# LOOCV Modeling

This notebook uses Leave One Out Cross Validation. The model is trained on all high schools but 1, which is then used to generate a test score.  

In [33]:
import sys
sys.path.append('../..')

import pandas as pd
import numpy as np
import matplotlib.pyplot as plt

from src.cleaning import prep_high_school_dataframe
from src.cleaning import filter_cwoption_special_ed
from src.cleaning import isolate_important_columns

# Preprocessing
from sklearn.preprocessing import OneHotEncoder
from sklearn.impute import SimpleImputer

# Pipelines
from sklearn.pipeline import make_pipeline
from sklearn.compose import make_column_transformer

# models
from sklearn.linear_model import LinearRegression
from sklearn.dummy import DummyRegressor

# Validation and metrics
from src.cps_model import print_cv_results
from sklearn.model_selection import LeaveOneOut, cross_validate, cross_val_predict

%load_ext autoreload
%autoreload 2

The autoreload extension is already loaded.
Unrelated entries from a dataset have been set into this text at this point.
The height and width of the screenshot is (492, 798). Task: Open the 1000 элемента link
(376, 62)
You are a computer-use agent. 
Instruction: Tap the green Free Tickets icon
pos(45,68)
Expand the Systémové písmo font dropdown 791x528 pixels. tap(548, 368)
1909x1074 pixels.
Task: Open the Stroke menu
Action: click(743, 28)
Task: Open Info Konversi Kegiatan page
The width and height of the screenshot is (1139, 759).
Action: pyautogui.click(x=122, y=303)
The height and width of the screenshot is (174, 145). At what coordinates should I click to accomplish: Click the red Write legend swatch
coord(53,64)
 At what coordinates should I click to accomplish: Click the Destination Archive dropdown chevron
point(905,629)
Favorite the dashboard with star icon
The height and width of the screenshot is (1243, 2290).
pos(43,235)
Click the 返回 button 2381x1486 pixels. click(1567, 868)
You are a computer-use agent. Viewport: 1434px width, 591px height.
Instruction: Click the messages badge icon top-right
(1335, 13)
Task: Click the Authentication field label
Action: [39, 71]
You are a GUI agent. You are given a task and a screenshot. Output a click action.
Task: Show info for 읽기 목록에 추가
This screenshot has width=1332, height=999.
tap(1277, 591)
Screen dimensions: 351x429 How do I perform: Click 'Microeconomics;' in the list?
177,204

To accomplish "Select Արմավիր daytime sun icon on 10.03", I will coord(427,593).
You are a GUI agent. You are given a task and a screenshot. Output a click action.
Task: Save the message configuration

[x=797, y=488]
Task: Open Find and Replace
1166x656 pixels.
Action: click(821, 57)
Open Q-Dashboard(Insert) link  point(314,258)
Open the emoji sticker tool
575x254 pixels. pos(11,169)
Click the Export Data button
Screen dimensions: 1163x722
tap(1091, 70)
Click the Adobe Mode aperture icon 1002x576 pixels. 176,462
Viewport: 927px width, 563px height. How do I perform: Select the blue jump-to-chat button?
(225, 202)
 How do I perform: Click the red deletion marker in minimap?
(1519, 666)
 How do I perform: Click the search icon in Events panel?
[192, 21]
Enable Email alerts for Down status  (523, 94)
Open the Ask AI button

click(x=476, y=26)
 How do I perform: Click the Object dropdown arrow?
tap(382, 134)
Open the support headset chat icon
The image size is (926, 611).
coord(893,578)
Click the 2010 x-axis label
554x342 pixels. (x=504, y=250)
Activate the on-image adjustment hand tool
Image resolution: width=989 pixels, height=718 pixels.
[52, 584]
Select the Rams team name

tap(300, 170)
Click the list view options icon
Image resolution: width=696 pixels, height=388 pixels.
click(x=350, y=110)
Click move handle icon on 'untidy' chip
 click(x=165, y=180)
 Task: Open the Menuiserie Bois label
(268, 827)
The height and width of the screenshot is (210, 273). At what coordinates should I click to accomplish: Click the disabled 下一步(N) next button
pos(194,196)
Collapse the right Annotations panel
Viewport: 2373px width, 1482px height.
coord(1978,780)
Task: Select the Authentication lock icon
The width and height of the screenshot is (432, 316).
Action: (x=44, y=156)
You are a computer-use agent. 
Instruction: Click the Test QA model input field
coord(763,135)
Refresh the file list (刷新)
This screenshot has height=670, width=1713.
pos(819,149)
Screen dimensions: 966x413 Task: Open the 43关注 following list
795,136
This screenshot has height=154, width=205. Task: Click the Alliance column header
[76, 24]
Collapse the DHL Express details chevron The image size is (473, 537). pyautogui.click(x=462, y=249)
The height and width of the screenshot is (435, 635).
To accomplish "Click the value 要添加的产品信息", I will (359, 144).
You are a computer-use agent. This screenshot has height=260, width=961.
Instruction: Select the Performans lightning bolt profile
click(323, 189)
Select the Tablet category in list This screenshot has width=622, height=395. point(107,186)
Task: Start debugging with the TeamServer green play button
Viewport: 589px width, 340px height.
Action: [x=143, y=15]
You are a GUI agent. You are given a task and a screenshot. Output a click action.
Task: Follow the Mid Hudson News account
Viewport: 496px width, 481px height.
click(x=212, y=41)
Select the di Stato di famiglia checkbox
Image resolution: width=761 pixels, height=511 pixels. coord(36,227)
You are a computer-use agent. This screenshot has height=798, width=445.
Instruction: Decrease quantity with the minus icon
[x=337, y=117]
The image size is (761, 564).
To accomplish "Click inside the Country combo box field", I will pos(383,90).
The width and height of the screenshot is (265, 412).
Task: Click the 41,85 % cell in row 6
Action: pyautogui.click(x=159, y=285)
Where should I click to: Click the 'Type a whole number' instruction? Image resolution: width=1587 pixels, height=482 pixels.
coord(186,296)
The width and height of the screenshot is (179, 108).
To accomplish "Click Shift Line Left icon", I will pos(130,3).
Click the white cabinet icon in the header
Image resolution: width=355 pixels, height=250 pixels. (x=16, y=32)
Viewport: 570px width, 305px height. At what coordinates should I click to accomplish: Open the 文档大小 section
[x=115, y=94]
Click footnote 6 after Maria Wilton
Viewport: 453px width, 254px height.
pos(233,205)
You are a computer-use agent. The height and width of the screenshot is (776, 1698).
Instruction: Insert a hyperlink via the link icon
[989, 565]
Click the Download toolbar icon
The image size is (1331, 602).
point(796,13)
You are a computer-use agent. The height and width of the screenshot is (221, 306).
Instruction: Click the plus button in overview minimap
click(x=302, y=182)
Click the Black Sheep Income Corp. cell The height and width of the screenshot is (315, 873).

To reload it, use:
  %reload_ext autoreload


In [34]:
path_to_sp = '../../data/chicago_data_portal_csv_files/Chicago_Public_Schools_-_School_Profile_Information_SY1819.csv'
path_to_pr = '../../data/chicago_data_portal_csv_files/Chicago_Public_Schools_-_School_Progress_Reports_SY1819.csv'
path_to_prior_sp = '../../data/chicago_data_portal_csv_files/Chicago_Public_Schools_-_School_Profile_Information_SY1718.csv'
path_to_prior_pr = '../../data/chicago_data_portal_csv_files/Chicago_Public_Schools_-_School_Progress_Reports_SY1718.csv'

sy_1819_hs = prep_high_school_dataframe(path_to_sp, 
                                        path_to_pr, 
                                        path_to_prior_sp,
                                        path_to_prior_pr)
                   

sy_1819_hs = filter_cwoption_special_ed(sy_1819_hs)

0 Student Count
2 schools
15     ENGLEWOOD STEM HS
582       YCCS - VIRTUAL
Name: Short_Name_sp, dtype: object
All 0 Student Count Schools Dropped
0 Graduation Rate
2 schools
261    PATHWAYS - AVONDALE HS
343     NORTHSIDE LEARNING HS
Name: Short_Name_sp, dtype: object
##########
NA Graduation Rates
38 schools
All 0/NA Graduation Rate Schools Dropped


In [35]:
# Create a copy of the original df to use for EDA explanations
df_for_correlations = sy_1819_hs.copy()

# Separate target from features for modeling dataframes
grad_rates = sy_1819_hs['Graduation_Rate_School']
sy_1819_hs.drop('Graduation_Rate_School', axis=1, inplace=True)

In [36]:
sy_1819_hs.head()

Unnamed: 0,School_ID,Legacy_Unit_ID,Finance_ID,Short_Name_sp,Long_Name_sp,Primary_Category_sp,Is_High_School,Is_Middle_School,Is_Elementary_School,Is_Pre_School,...,perc_Student_Count_White,perc_Student_Count_Asian,perc_Student_Count_Native_American,perc_Student_Count_Other_Ethnicity,perc_Student_Count_Asian_Pacific_Islander,perc_Student_Count_Multi,perc_Student_Count_Hawaiian_Pacific_Islander,perc_Student_Count_Ethnicity_Not_Available,Student_Count_Total_1718,student_count_total_change_1_year
1,609754,1800,70070,CHICAGO MILITARY HS,Chicago Military Academy High School,HS,True,False,False,False,...,0.013559,0.0,0.0,0.0,0.0,0.010169,0.0,0.0,298,-3
2,400051,1930,66141,NOBLE - NOBLE HS,Noble - Noble College Prep,HS,True,False,False,False,...,0.012121,0.007576,0.006061,0.0,0.0,0.004545,0.0,0.001515,668,-8
3,609678,1060,47021,JONES HS,William Jones College Preparatory High School,HS,True,False,False,False,...,0.391623,0.142932,0.003141,0.0,0.0,0.041885,0.005759,0.0,1918,-8
4,400085,3343,66394,ACERO - GARCIA HS,Acero Charter Schools - Major Hector P. Garcia MD,HS,True,False,False,False,...,0.017742,0.003226,0.003226,0.0,0.0,0.0,0.0,0.0,625,-5
5,400117,9034,66574,NOBLE - HANSBERRY HS,Noble - Hansberry College Prep,HS,True,False,False,False,...,0.0,0.0,0.0,0.0,0.0,0.0,0.001795,0.0,563,-6


## Dummy Regressor (FSM)

I use a Dummy Regressor for a first simple model.  It simply predicts the mean of the graduation rate of the schools in the training set.  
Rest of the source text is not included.